La seconde génération, c'est celle de Loubna. Elle a 25 ans. Elle n'a pas connu l'époque où les militants de gauche agissaient dans les banlieues populaires. De la gauche, elle n'a connu que quelques aménagements urbains, façades de HLM repeintes ou paniers de basket dans les cités, alors que les jeunes ont besoin de vivre, soif de culture, de voyages et pas qu'au bled… Elle a vécu enfermée dans sa cité, sans possibilité de s'en sortir, petite mère de famille adolescente, vive, rebelle et objet du qu'en dira-t-on du quartier bien qu'ayant des parents plutôt libéraux. Car dans sa cité, l'autorité des pères au chômage, déchus du fait de ne plus pouvoir subvenir aux besoins de leurs familles, a été remplacée par celle des fils devenus les gardiens de leurs sœurs… La violence s'est développée dans les familles, entre jeunes, entre sexes. Certaines femmes parmi les plus âgées ne sortent pratiquement plus de chez elles que pour les courses et amener les enfants à l'école. De plus en plus de jeunes filles ne veulent plus s'habiller de façon " trop féminine ", ne portent que des survêtements, se mettent à parler de façon agressive pour se protéger. Des piscines sont ouvertes à certaines heures uniquement pour les femmes, souvent voilées. Dans ce contexte, il arrive que certaines, comme Loubna, acceptent à peine sorties de l'adolescence un mariage arrangé pour changer de vie, mais sans y croire… Les féministes ? Pour Loubna adolescente, c'étaient des " Amazones " qui voulaient la guerre des sexes, elle n'en a jamais vu dans sa cité. Et comment envisager un instant une lutte des femmes sans les hommes, leurs frères et compagnons de misère et de souffrance, ceux avec lesquels la violence éclate car il n'y a plus de mots ? " On crève d'amour dans les quartiers " dit Loubna, il ne faut pas seulement se battre pour que l'on parle de sexualité à l'école mais aussi " du désir, du plaisir, du respect du partenaire, quel que soit le partenaire, et pas seulement de la prévention du Sida, même si c'est encore aujourd'hui extrêmement important ".

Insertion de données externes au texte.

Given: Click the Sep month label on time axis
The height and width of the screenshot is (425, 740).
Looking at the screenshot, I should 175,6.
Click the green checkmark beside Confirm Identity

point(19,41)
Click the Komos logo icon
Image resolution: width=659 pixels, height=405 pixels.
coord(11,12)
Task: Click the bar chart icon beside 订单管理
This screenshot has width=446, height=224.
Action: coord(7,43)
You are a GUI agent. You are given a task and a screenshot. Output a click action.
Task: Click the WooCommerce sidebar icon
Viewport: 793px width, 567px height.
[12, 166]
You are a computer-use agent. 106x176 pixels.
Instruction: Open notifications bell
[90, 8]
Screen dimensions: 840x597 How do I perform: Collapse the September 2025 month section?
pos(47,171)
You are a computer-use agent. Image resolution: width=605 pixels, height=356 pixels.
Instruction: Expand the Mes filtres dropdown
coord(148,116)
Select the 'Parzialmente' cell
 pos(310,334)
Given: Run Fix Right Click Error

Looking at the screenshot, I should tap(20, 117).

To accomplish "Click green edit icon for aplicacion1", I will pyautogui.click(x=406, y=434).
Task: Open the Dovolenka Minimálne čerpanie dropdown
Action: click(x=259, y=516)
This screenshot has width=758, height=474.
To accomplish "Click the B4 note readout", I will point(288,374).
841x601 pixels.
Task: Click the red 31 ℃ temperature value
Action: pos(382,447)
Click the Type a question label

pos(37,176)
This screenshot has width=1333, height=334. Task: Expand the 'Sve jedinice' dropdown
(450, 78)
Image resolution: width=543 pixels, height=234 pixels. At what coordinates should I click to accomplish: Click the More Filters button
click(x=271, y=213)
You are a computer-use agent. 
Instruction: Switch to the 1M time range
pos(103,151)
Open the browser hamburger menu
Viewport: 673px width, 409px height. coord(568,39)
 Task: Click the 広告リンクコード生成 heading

Loubna a commencé à militer au lycée, lors du mouvement lycéen de 1999, à la FIDL : " militer, contester les règles injustes, c'est pour moi une manière d'avancer et de ne pas passer ma vie à me regarder le nombril ", écrit-elle. Elle reflète cette nouvelle génération militante, jeune et féminine issue des banlieues, qui, en prenant la parole, en se battant, veut encourager les femmes à ne plus subir le " pouvoir " de certains jeunes qui " croient exister en l'exerçant sans contrôle, alors qu'ils régressent lamentablement et se privent eux-mêmes de tout espoir de vie heureuse. Leur avenir sentimental, leur capacité à être des maris ou des amants, des pères et des citoyens responsables, est dramatiquement bloquée. Ils estiment pouvoir tout se permettre, se cachent derrière de prétendues traditions culturelles et religieuses parce qu'ils vivent dans la frustration, dans la misère sociale et sexuelle. "
C'est lors de la Marche des femmes des quartiers de mars 2003 que ces deux générations militantes se sont rejointes. Loin d'elles toute " victimisation ", même si le point de départ de la marche " contre le ghetto et pour l'égalité " (6 filles et 2 garçons) a été la mort de la jeune Sohane brûlée vive dans un local à poubelles d'une cité de Vitry. Elles combattent pour la participation des femmes à la vie sociale et en particulier des plus défavorisées d'entre elles, pour leur accès au travail et à la culture, à des relations amoureuses librement assumées, pour qu'elles s'émancipent. Elles sont conscientes que, sans s'en prendre aux causes économiques et sociales de la ghettoïsation moderne de certaines banlieues, il n'y aura jamais de solution collective pour les opprimés et surtout pour les plus fragiles d'entre eux, les femmes et les jeunes. Elles saisissent toutes les occasions, y compris une entrevue à Matignon, pour défendre leurs revendications, en sachant que seule la mobilisation et la lutte des femmes et des opprimés eux-mêmes permettront d'avancer. Ce sont des actrices d'un mouvement féministe issu des quartiers défavorisés qui ouvre la voie à un féminisme populaire, parallèle à la renaissance de la contestation sociale et ouvrière actuelle.